Malang, 6 Oktober 2016
Penulis
i
BAB I
PENDAHULUAN
1.1
Latar Belakang
Islam
merupakan agama yang diturunkan Allah kepada Rasulullah untuk mengatur
interaksi antara manusia dengan Allah, sesamanya, dan juga dengan dirinya sendiri.
Terlalu maraknya pemikiran ideologis yang kini sudah tidak menyatu lagi dalam
tubuh umat, menjadi permasalahan utama dalam Islam. Oleh karena itu, perlu
adanya upaya untuk mengembalikan kembalinya pemikiran ideologis kepada diri
umat yang bukan hanya kewajiban syara’, melainkan juga merupakan kewajiban
politik, sosial dan pendidikan umat, baik secara pribadi maupun kolektif.
Munculnya berbagai macam golongan-golongan
aliran pemikiran dalam Islam telah memberikan warna tersendiri dalam agama
Islam. Pemikiran-pemikiran ini muncul setelah wafatnya Rasulullah. Ada beberapa
faktor yang menyebabkan munculnya berbagai golongandengan segla pemikirannya.
Diantaranya adalah faktor politik sebagaimana yang terjadi karena pertentangan
antara kelompok Ali dengan pengikut Muawiyah, sehingga memunculkan golongan
yang baru, yaitu golongan Khawarij. Lalu muncullah golongan-golongan lain
sebagai reaksi dari golongan satu dengan golongan lainnya.
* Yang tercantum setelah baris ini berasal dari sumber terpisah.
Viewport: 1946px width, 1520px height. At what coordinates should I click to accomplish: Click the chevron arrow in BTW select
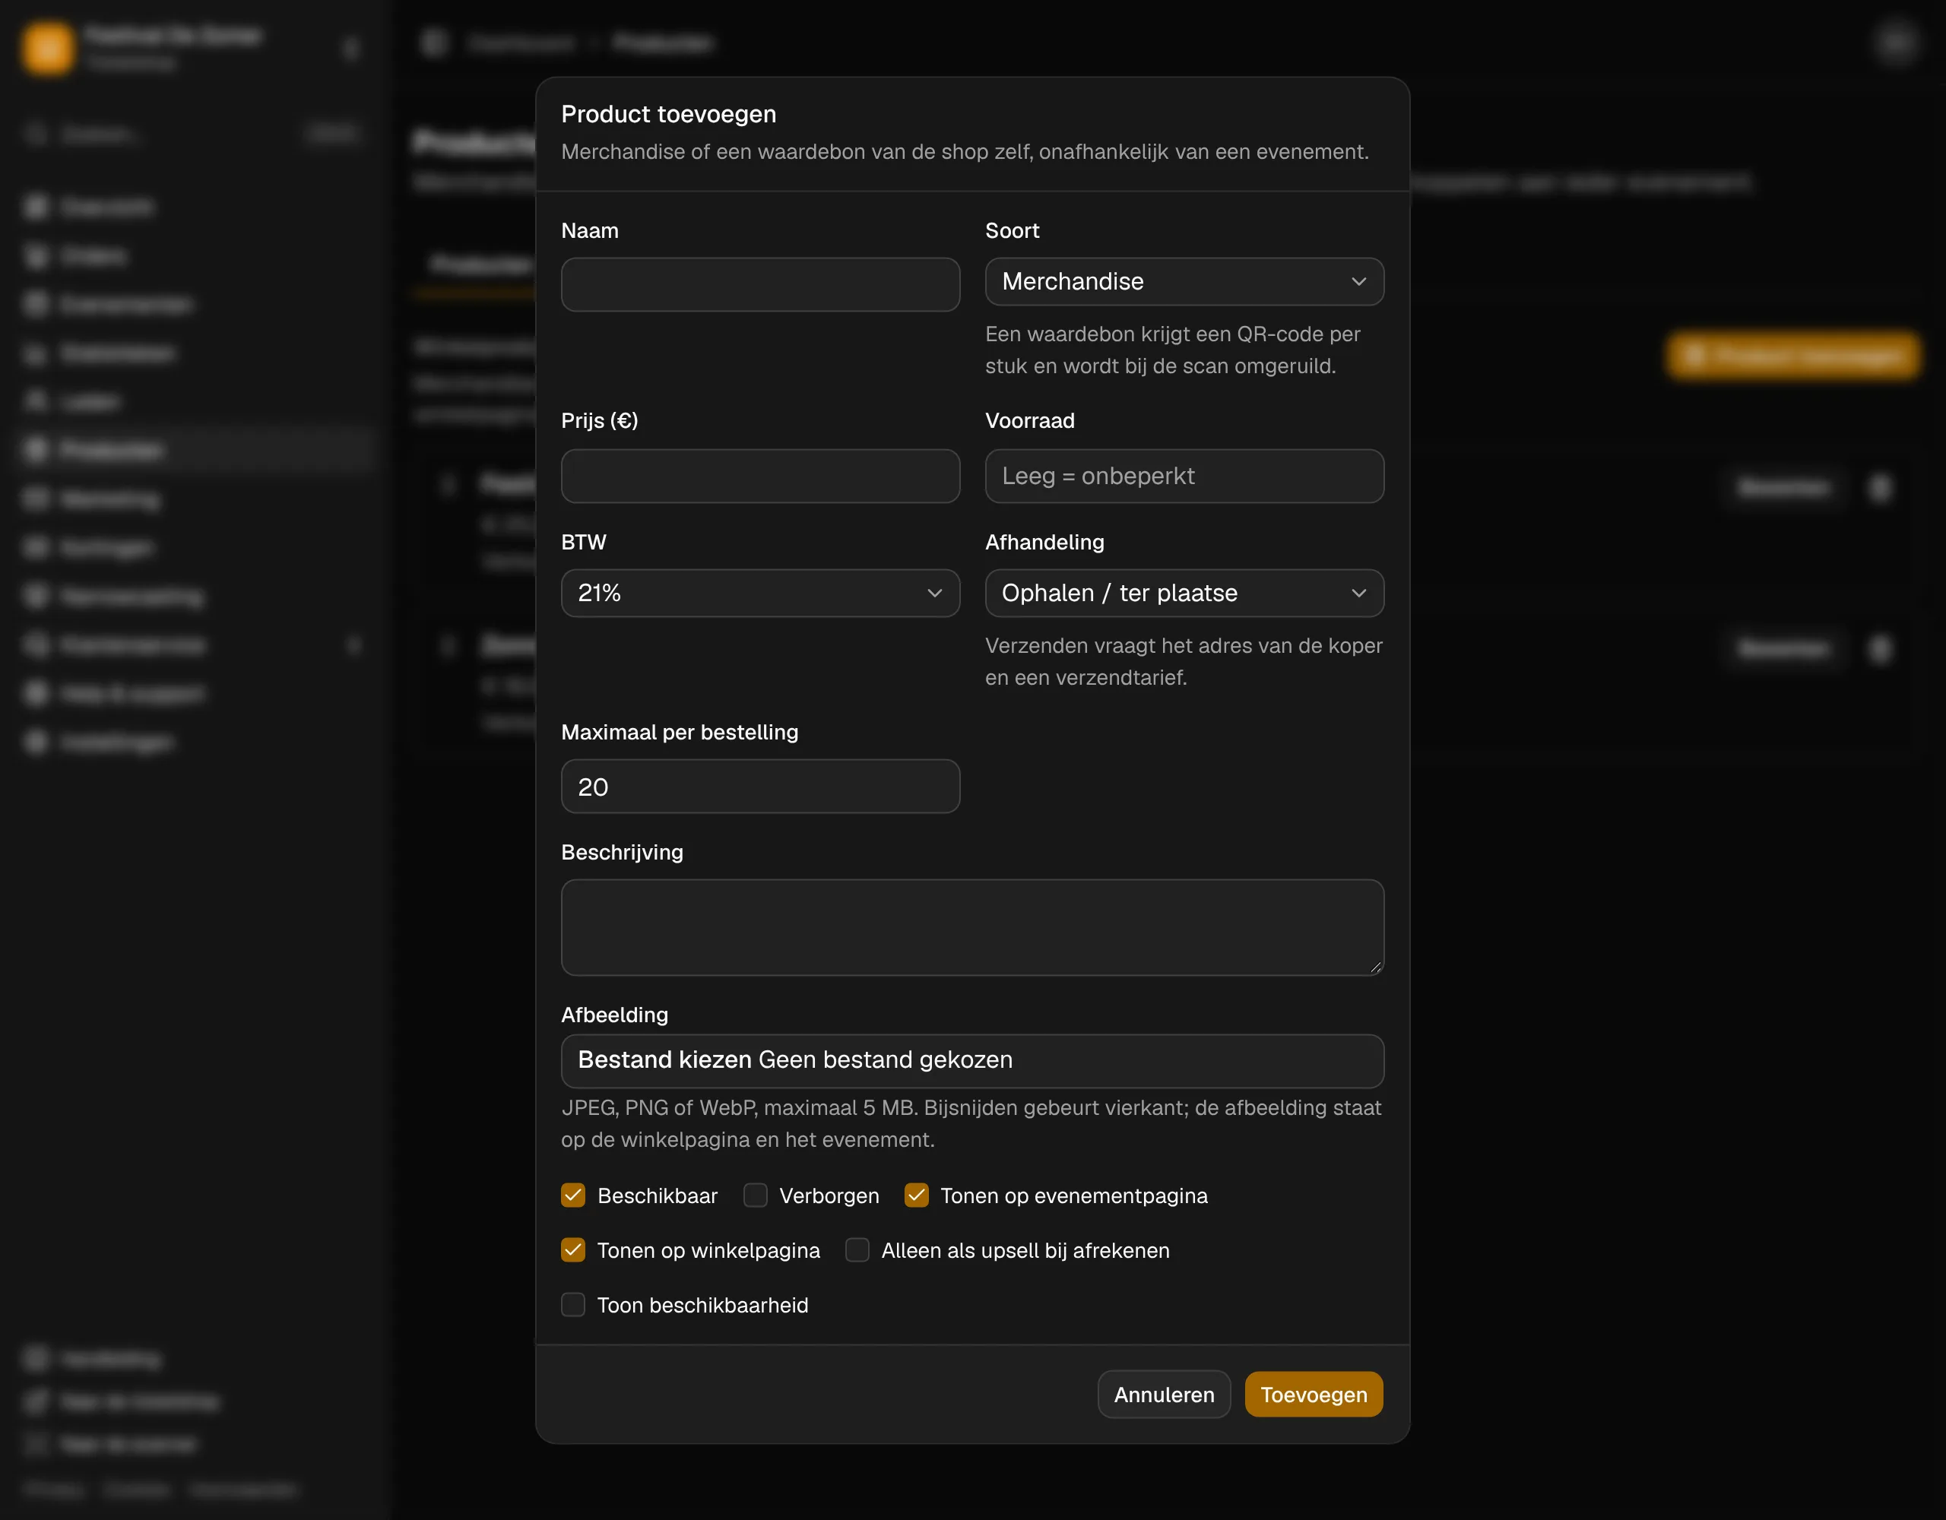tap(934, 593)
Golongan-golongan tersebut mempunyai
pemikiran yang berbeda-beda antara stu dengan yang lainnya. Ada yang masih
dalam koridor al Qur’an dan sunnah, namun ada pula yang menyimpang dari kedua sumber ajaran Islam tersebut. Ada
yang berpegang pada wahyu, ada pula yang menempatkan akal yang berlebihan
sehingga keluar dari wahyu. Dan ada pula yang menamakan dirinya sebagai
ahlussunnah wal jama’ah.
1.2
Rumusan Masalah
a.
Bagaimana
bentuk pemahaman dalam aliran Mu’tazilah?
b.
Apa
saja ajaran dalam aliran Asy’ariyah?
c.
Apa
yang membedakan paham Maturidiyah dengan paham-paham lainnya?
1.3
Tujuan
a.
Memahami
ajaran dalam aliran Mu’tazilah
b.
Mengetahui
ajaran paham Asy’ariyah
c.
Membedakan
Maturidiyah paham-paham yang lain
BAB II
PEMBAHASAN
2.1
Aliran Mu’tazilah
Orang-orang Mu’tazilah adalah pendiri yang
sebenarnya bagi ilmu kalam (teologi Islam). Hampir setiap pemikiran penting
dalam ilmu kalam ditemukan landasannya di kalangan mereka. Mereka telah
membahas sebagian problematika ilmu kalam ini pada tahun-tahun pertama abad
ke-2 H. mereka serius menggeliutinya sekitar satu setengah abad. Memang
Mu’tazilah merupakan aliran rasional dalam Islam yang paling banyak punya teori
dan tokoh. Mereka membahas secara filosofis hal-hal yang tadinya belum
diketahui melalui metode filsafat.
Mereka memberikan pemecahan atas problematika-problematika pelik semisal teori kammun,
tafrah, dan tawallud, dengan menampilkan pemecahan-pemecahan baru.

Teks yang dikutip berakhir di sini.